PROVIDED TEXT:
# # # # #

Chapter 6 - Human Destiny - WHAT IS LIFE?

Chapter 6

WHAT IS LIFE?

To some the doctrine of endless punishment seems to present no difficulty. Others again are so decided in rejecting it that if only the dogma of universal restoration be discredited, they are prepared at once to adopt what seems the only alternative, the extermination of the wicked. For the one class these pages can have but a speculative interest. For the other, their practical importance ceases at the point already reached. But it is only the superficial who can ignore the difficulties that beset the problem which still claims discussion. And, moreover, the rejection of the "wider hope," just because it narrows the inquiry, deepens immensely its importance and solemnity. When our escape from pressing difficulties depends upon a single door, more care is needed than when we supposed we had a choice.

Two questions lie across the threshold of the inquiry: What is the meaning of the Greek word αἰώνιος (aiōnios)? and, Does man by nature possess immortality? If, to borrow a military term, we can mask these difficulties, instead of delaying to settle them, we shall avoid an almost interminable controversy.

# # # # #

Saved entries
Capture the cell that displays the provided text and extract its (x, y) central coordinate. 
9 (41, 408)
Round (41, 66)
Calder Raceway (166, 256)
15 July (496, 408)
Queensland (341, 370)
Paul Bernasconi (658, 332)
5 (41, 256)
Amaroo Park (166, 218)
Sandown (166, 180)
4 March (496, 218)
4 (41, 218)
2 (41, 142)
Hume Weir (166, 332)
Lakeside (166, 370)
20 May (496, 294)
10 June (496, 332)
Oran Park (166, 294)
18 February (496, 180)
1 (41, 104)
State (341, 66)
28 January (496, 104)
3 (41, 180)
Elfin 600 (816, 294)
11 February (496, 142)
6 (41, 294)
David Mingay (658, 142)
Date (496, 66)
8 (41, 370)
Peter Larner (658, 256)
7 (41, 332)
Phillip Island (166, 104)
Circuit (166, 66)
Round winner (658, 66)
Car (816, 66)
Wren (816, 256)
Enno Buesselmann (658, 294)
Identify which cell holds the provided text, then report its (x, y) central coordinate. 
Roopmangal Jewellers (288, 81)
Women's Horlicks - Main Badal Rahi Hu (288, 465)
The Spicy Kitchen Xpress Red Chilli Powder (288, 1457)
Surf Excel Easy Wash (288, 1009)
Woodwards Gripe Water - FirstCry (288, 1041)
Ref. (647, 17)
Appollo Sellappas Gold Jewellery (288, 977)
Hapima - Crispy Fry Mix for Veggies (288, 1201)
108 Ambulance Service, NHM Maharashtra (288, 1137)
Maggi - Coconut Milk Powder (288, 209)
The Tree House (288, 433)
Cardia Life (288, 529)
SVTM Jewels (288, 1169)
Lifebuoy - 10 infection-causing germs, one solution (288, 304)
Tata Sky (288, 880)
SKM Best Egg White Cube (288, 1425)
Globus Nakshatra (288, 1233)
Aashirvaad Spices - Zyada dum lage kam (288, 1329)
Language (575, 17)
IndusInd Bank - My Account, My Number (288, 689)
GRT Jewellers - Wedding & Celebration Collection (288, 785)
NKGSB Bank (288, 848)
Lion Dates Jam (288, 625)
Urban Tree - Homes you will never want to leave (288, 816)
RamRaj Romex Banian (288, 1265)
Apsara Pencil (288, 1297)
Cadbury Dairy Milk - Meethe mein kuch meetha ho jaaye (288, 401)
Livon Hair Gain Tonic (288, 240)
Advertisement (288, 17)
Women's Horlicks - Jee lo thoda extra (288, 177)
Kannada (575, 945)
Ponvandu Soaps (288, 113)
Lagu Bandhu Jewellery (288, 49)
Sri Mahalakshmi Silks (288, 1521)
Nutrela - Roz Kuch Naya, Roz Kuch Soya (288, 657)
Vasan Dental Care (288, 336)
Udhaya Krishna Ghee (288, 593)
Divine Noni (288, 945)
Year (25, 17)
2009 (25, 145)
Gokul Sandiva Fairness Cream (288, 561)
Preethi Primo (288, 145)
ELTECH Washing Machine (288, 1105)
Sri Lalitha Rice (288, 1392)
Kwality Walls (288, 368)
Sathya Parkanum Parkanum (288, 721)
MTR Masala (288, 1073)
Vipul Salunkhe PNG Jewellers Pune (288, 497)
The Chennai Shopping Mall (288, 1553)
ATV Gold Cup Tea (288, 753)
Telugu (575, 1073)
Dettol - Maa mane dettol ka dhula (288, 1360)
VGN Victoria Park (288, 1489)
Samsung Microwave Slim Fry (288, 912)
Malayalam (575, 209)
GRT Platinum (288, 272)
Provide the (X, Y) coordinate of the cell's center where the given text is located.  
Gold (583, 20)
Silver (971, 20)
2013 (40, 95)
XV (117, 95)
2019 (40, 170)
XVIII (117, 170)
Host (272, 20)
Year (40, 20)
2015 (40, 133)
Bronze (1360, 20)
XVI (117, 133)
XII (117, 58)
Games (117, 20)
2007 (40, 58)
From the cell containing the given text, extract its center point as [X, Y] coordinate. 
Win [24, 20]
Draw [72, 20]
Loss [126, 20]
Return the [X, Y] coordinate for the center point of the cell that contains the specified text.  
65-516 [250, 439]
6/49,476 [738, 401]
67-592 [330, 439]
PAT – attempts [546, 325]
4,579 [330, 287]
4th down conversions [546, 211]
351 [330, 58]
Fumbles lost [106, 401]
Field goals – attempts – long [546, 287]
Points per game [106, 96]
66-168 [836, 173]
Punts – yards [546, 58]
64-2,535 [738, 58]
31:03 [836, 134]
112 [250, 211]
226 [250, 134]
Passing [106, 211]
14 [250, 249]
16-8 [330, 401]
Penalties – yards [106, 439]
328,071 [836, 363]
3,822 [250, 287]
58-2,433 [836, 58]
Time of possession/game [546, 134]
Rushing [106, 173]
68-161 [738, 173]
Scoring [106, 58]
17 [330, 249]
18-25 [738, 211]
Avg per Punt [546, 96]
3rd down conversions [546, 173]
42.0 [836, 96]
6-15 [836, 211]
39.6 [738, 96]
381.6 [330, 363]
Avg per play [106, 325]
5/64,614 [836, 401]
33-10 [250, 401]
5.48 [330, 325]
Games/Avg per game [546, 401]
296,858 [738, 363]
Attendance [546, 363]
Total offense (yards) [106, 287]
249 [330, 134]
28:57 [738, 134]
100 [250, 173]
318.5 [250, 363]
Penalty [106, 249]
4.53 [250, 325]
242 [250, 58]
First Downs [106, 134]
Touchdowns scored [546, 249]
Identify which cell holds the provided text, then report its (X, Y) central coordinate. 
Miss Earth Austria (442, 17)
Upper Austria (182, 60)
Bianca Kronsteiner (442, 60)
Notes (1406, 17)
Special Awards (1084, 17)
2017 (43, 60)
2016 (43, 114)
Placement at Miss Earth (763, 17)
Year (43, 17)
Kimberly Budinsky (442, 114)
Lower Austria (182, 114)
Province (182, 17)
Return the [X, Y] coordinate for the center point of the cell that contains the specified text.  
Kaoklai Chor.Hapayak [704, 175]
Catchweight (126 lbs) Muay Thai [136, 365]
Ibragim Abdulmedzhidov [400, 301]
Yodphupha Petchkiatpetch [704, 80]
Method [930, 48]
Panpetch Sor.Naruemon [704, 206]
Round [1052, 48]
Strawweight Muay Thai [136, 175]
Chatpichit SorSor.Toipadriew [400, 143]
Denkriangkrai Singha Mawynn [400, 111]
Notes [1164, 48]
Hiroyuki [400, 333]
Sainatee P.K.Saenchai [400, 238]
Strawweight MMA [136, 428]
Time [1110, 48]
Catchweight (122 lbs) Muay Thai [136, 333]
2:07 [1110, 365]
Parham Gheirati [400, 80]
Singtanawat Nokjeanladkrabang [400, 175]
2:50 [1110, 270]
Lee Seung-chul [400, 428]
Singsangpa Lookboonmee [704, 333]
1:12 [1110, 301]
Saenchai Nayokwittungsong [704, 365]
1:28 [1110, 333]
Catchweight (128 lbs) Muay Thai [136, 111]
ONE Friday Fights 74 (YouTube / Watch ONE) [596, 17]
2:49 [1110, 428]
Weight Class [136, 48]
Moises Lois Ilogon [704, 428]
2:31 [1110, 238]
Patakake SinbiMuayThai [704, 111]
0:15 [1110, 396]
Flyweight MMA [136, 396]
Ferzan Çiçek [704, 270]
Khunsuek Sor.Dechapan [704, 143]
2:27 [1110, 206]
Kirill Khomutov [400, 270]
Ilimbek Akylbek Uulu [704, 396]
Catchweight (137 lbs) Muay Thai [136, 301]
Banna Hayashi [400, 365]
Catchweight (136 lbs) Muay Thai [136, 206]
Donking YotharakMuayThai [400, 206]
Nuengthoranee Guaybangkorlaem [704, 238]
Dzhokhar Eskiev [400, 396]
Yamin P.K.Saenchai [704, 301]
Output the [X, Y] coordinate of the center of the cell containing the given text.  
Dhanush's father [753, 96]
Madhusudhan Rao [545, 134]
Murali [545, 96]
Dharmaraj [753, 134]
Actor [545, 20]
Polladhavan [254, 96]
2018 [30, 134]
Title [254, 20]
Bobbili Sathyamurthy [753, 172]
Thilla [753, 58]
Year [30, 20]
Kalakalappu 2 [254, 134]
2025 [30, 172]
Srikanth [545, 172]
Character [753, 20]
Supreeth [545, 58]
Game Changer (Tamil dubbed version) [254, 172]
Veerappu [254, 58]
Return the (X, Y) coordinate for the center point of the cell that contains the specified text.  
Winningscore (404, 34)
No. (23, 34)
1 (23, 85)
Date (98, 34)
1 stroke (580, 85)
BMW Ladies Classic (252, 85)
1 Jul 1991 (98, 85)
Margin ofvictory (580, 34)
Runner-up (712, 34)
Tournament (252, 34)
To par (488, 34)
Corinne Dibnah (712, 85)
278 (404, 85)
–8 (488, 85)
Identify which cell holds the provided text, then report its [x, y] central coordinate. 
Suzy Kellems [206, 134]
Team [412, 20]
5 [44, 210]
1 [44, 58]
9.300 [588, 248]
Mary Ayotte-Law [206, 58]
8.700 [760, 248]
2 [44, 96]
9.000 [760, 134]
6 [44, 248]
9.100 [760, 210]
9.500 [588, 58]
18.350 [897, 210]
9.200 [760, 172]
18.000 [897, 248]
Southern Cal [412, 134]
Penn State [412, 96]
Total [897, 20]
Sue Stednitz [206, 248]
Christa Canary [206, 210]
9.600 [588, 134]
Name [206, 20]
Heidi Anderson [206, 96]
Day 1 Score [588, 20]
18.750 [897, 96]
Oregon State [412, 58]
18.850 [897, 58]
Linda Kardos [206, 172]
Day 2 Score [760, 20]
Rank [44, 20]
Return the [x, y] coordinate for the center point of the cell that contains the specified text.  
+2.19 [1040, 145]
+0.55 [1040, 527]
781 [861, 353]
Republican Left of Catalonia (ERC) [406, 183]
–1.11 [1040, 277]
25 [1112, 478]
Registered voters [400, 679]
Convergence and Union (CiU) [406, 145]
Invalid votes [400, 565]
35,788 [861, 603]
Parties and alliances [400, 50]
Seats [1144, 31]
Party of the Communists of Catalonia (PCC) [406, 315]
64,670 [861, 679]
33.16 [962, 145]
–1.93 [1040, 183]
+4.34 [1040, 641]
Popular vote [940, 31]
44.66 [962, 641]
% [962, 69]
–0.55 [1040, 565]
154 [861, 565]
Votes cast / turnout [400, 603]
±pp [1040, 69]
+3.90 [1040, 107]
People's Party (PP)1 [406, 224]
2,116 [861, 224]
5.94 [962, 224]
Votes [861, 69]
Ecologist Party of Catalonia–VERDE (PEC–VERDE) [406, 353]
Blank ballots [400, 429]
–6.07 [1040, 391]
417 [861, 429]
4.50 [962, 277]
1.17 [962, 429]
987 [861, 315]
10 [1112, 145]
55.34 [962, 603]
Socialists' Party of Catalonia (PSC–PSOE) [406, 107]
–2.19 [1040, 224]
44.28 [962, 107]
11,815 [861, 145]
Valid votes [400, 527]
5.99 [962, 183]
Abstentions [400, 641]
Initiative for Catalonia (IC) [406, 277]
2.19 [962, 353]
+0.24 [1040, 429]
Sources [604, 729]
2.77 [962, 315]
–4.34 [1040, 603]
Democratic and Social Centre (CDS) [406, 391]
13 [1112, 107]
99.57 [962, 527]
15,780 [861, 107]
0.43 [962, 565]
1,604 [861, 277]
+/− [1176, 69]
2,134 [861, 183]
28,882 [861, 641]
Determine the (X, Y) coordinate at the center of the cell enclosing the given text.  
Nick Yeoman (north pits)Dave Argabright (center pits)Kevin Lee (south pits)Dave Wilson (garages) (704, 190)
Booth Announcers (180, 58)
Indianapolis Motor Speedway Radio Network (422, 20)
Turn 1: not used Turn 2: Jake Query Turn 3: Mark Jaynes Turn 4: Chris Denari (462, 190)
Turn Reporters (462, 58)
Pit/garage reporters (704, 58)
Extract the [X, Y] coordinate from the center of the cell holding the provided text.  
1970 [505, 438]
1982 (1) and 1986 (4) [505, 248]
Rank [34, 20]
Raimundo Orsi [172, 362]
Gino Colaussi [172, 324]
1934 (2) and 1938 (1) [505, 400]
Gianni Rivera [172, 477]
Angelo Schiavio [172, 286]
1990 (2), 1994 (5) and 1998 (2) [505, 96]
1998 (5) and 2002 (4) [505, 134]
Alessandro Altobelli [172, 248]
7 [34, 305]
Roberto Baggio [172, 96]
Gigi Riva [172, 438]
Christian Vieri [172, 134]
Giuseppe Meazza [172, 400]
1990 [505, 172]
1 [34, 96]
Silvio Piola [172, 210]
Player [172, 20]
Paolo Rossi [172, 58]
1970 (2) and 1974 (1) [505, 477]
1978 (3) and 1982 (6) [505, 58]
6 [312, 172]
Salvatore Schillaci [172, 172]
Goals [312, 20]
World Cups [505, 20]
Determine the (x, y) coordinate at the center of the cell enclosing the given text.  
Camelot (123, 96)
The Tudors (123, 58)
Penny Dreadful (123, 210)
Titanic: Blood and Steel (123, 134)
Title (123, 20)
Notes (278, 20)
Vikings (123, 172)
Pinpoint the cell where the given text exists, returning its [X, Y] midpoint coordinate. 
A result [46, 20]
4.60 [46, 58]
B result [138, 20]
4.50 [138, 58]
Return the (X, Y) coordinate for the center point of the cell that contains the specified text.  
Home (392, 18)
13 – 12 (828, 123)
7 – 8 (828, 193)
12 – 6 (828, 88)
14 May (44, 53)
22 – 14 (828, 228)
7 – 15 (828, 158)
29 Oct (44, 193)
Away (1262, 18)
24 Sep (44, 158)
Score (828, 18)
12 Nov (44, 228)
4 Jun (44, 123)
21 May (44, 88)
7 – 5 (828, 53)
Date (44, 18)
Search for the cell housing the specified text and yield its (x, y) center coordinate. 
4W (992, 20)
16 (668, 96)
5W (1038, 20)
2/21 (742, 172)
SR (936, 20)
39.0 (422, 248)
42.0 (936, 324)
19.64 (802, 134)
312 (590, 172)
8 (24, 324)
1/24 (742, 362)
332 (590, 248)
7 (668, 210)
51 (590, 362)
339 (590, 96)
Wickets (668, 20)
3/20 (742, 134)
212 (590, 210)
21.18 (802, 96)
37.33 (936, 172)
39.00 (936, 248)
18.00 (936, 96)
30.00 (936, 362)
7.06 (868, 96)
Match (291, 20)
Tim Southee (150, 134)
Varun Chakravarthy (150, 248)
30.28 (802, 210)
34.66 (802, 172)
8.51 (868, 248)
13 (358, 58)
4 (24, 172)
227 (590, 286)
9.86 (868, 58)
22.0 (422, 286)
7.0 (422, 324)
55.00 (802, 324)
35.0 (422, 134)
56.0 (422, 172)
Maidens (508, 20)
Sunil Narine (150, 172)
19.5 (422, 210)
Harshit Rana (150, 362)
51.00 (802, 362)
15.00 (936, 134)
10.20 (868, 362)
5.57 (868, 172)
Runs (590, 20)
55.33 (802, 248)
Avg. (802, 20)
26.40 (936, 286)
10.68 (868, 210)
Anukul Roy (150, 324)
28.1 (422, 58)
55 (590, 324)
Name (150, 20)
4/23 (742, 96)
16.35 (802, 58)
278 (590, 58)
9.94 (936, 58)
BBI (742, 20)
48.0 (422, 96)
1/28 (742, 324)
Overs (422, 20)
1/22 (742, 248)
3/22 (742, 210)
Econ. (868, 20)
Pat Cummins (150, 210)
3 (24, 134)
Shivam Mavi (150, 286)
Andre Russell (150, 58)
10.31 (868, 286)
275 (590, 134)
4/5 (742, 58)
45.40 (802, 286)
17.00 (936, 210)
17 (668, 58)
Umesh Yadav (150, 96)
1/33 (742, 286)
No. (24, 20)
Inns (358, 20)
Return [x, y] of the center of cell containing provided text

# # # # #

WRITTEN EXERCISE: Rewrite the passage of the "What Is Life?" chapter that begins at "To some the" and stops after "had a choice.", substituting "obstacles" for "difficulties". Rely only on the text to answer.

OUTPUT:
To some the doctrine of endless punishment seems to present no difficulty. Others again are so decided in rejecting it that if only the dogma of universal restoration be discredited, they are prepared at once to adopt what seems the only alternative, the extermination of the wicked. For the one class these pages can have but a speculative interest. For the other, their practical importance ceases at the point already reached. But it is only the superficial who can ignore the obstacles that beset the problem which still claims discussion. And, moreover, the rejection of the "wider hope," just because it narrows the inquiry, deepens immensely its importance and solemnity. When our escape from pressing obstacles depends upon a single door, more care is needed than when we supposed we had a choice.